Die ANC-Regierung schreckt bei der Unterdrückung sozialen Protests nicht einmal davor zurück, Gesetze aus der Zeit der Apartheid zur Anwendung zu bringen. Julius Malema, der Anführer der linken Oppositionspartei EFF (Economic Freedom Fighters), einer revolutionären Abspaltung des ANC, die sich aktiv an den Protesten beteiligt, wurde gemäss zweier Gesetze aus den 1950er Jahren vor Gericht gestellt, da er eine Umverteilung unbewohnten Landes an Arme forderte.

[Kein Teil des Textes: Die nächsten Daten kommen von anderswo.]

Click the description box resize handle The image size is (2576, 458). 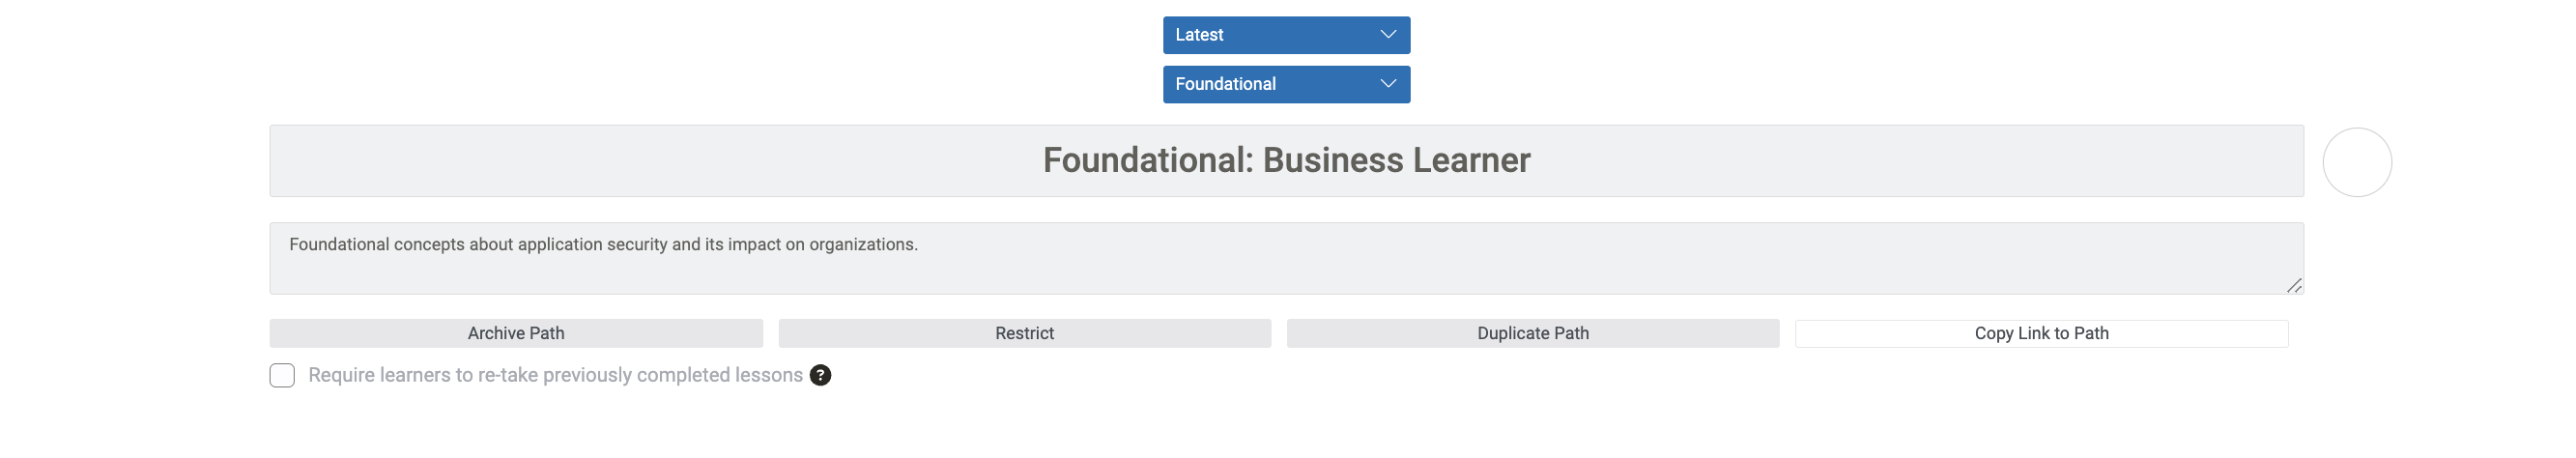point(2294,286)
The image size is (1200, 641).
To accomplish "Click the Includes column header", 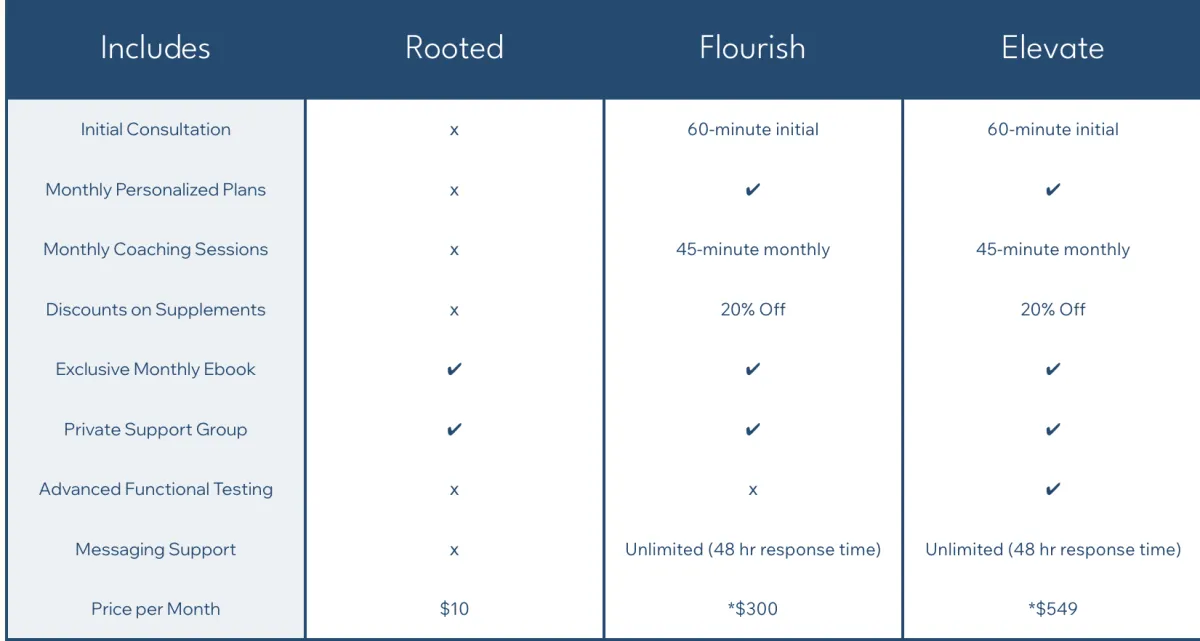I will click(x=155, y=48).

Ursachen der Krise des ANC

Der ANC kam 1994 als Ausdruck einer Massenbewegung an die Macht. Er versprach eine Verbesserung des Gesundheitssystems sowie der Wohn- und Arbeitsverhältnisse, eine Landreform zugunsten der Armen und freien Bildungszugang für alle. Südafrika ist aber ein gutes Beispiel, dass eine Linke, die die Systemlogik des Kapitalismus akzeptiert, letztlich auch Schritt für Schritt ihr Programm aufgeben muss. Dies ist auch der Grund, warum der ANC zusehends Vertrauen in der Bevölkerung verliert, wie sich zuletzt bei den Regionalwahlen im August zeigte. Dort büsste er landesweit im Schnitt über 10% ein. Die Wahlbeteiligung sank auf unter 60%. Von den unter 40-Jährigen ging nicht einmal die Hälfte wählen. Dies bedeutet aber keinesfalls, dass die Bevölkerung, und da vor allem die Jugend, in eine unpolitische Apathie verfallen ist. Die aktuellen Kämpfe an den Universitäten aber auch der rege Zulauf zu den Veranstaltungen der EFF zeigen das genaue Gegenteil. Die Mehrheit der Bevölkerung hat kein Vertrauen mehr in die herrschende Elite, die korrupten ANC-Politiker und generell in das kapitalistische System.

Der Kampf geht weiter!

Der Kampf der Studierenden geht trotz der heftigen Repression derzeit weiter. Die Bewegung hat deutlich gezeigt, dass sie sich nicht durch Rassismus, Sexismus oder andere Spaltungsmechanismen auseinanderdividieren lässt. ArbeiterInnen kämpfen Hand in Hand mit StudentInnen. Die Bewegung selbst hat ebenfalls den richtigen Weg eingeschlagen. Hiess es am Anfang noch: „FEES MUST FALL!“, bekommt der Protest nun verstärkt einen antikapitalistischen Charakter. Aber die Bewegung muss auch vorsichtig sein. Sie darf sich nicht in die Machtspielchen der Bürgerlichen hineinziehen lassen. Dazu wird sie eine unabhängige revolutionäre Führung brauchen. Die GenossInnen der IMT in Südafrika sehen im Aufbau einer solchen Kraft ihre zentrale Aufgabe.